Jun 09, 2022
Measuring tension, pellet transit, and calcium imaging within cell subtypes in response to pelvic nerve stimulation
- 1University of Nevada, Reno
Protocol Citation: Thomas Gould, Dante Heredia 2022. Measuring tension, pellet transit, and calcium imaging within cell subtypes in response to pelvic nerve stimulation. protocols.io https://dx.doi.org/10.17504/protocols.io.ewov1nmxpgr2/v1
License: This is an open access protocol distributed under the terms of the Creative Commons Attribution License, which permits unrestricted use, distribution, and reproduction in any medium, provided the original author and source are credited
Protocol status: Working
We use this protocol and it’s working
Created: June 09, 2022
Last Modified: June 09, 2022
Protocol Integer ID: 64293
Abstract
A protocol to measure the effects of pelvic nerve stimulation on colonic motility
Guidelines
Nothing beyond steps
After sacrifice, the caudal half of the animal is pinned out.

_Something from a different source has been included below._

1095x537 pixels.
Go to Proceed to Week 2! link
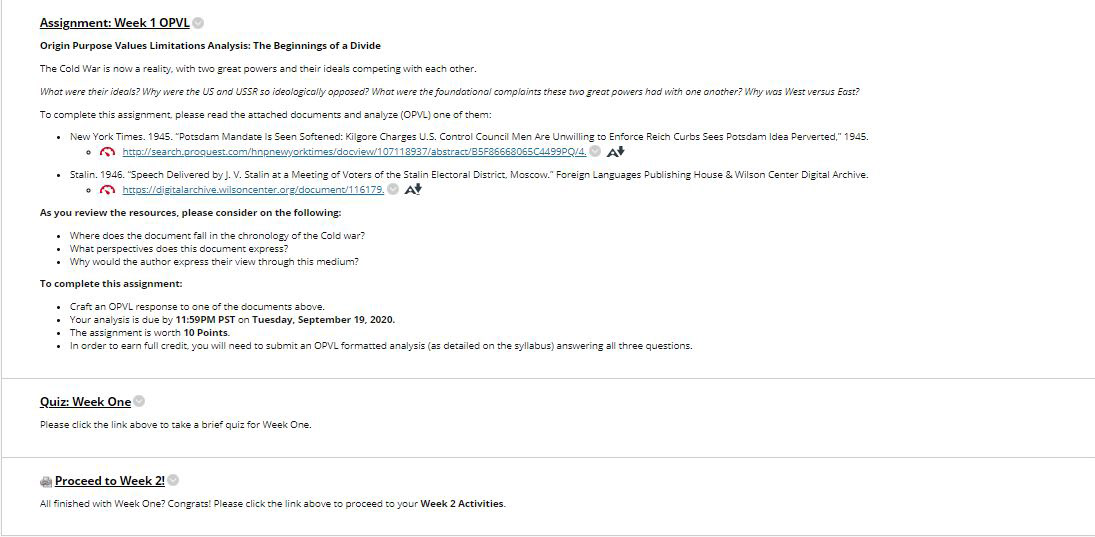pos(110,480)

A ventral midline incision is made and the colon is cut at the cecum and separated from the small intestine, which is removed. Then the pelvic nerve is dissected by slowly removing all of the muscle bone and cartilage surrounding the distal colon. Leave the tuft of tiisue surrounding the pelvic nerve intact. For a good reference for the dissection, see: Feng and Gebhart, 2015, J Vis Exp,(95), 52310. The colon plus pelvic nerves are then placed into a sylguard-lined dissection dish filled with oxygenated Krebs-Ringers solution. The colon is then gently flushed of its contents. For all experiments, the colon is perfused with 35-degree, oxygenated Krebs-Ringers for the duration of the experiment. A suction electrode connected to a 10ml syringe and tubing is then placed over tuft of tissue with pelvic nerve, and upward pressure applied to suck in nerve.

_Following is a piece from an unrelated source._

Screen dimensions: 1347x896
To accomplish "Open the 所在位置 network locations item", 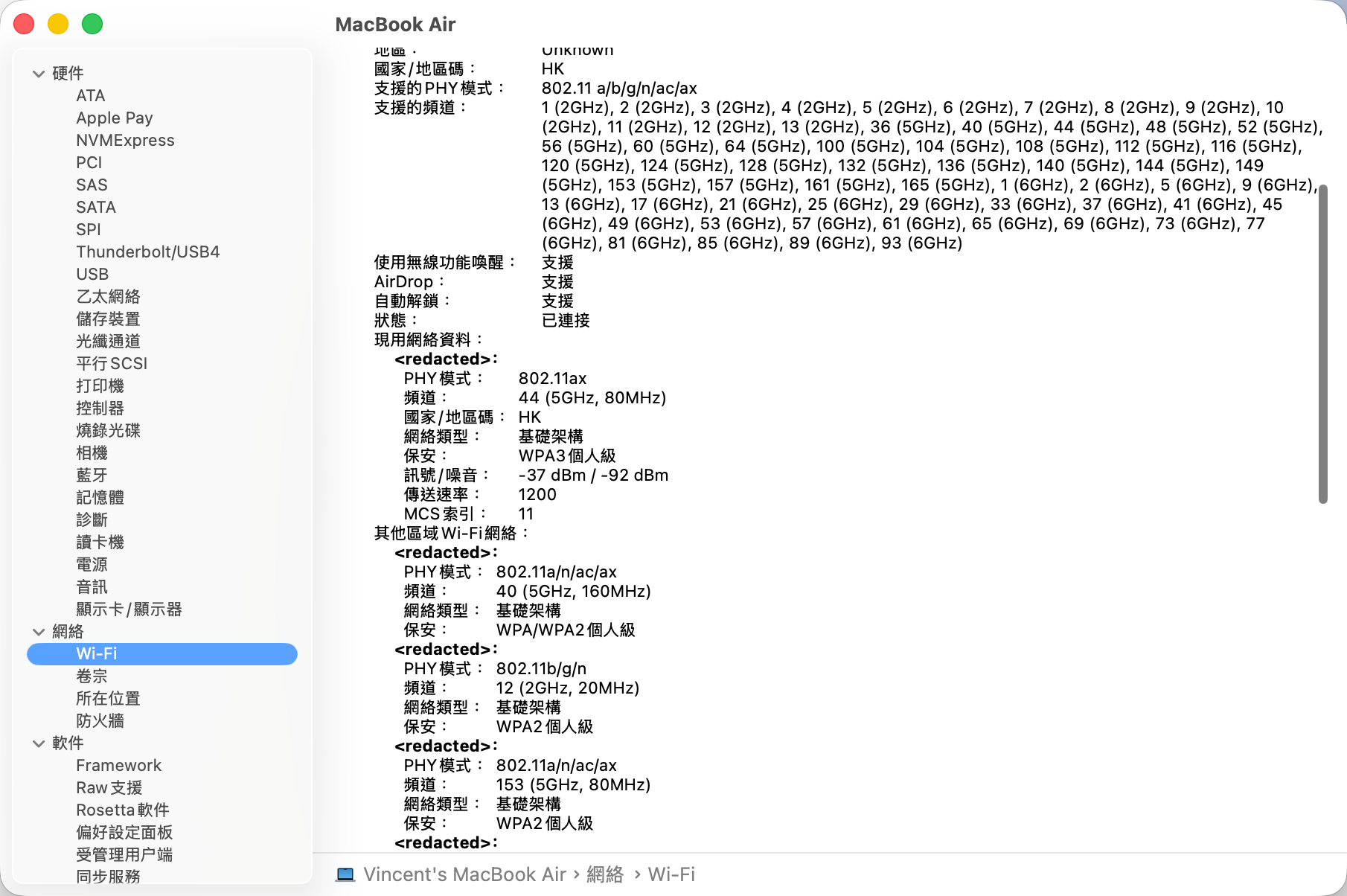I will 108,699.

For tension, the colon is then drawn over a 1.5-mm diameter fire-polished capillary tube, whose length exceeds that of the colon. An artificial pellet is mounted to the capillary glass and the colon is positioned with the pellet in the middle. The capillary glass is then fixed to the bottom of the organ bath by the ends protruding from each colonic opening. Suture silk is used to connect three force transducers (model TST125C; Biopac Systems, Santa Barbara, CA) to the proximal, transverse and distal segments of the colon. Resting tension is initially set at 8 mN and monitored using an MP100 interface and recorded on a PC running Acqknowledge software 3.2.6 (Biopac Systems). Spontaneous and stimulation-induced responses (20 HZ for 10s) are recorded.
For pellet transit, the colon is pinned loosely into a dish and placed under a camera. A mouse fecal pellet that has been dried, then coated with epoxy, and dried again, is placed with forceps into bottom of proximal colon (end of chevrons).The time it takes to begin movement, as well as the speed of movement, through the colon is recorded, both spontaneously and in response to pelvic nerve stimulation at 20 HZ for 10s.
For calcium imaging, either Kit-GCaMP6f, ChAT-GCaMP6f, or nNOS-GCaM6f mice are used. In this dissection, the middle colon only is slit from the ventral midline, and pinned with gentle tension. This is the area of the colon that is imaged. Then calcium responses are measured in response to pelvic nerve stimulation at 20 HZ for 10s.